How many lines in the rows below contain the string "coordinates"? Reply with the number alone.

┄┄┄┄┄┄┄┄┄┄

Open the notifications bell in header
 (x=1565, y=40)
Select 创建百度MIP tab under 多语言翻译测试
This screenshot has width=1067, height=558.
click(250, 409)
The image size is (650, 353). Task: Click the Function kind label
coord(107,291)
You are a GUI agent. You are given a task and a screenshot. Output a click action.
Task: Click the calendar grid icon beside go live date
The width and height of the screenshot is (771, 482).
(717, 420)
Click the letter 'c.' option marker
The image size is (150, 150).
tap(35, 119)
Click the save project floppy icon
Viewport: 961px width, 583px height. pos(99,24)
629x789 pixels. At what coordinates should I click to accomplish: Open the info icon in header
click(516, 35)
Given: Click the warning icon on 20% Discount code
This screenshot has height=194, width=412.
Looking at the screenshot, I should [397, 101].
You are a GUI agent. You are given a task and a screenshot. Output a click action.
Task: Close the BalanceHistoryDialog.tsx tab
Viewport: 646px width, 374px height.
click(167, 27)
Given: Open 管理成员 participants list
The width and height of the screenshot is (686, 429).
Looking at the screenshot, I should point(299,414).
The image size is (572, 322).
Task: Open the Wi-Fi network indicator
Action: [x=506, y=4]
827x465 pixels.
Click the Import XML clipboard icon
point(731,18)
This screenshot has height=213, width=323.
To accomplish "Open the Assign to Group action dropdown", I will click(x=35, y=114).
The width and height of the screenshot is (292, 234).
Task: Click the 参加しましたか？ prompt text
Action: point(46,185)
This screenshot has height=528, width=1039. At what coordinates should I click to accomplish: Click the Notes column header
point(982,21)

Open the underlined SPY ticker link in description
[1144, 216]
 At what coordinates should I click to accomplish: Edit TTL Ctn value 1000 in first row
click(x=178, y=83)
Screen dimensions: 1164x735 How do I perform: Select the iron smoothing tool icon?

┄┄┄┄┄┄┄┄┄┄

Complete answer: 3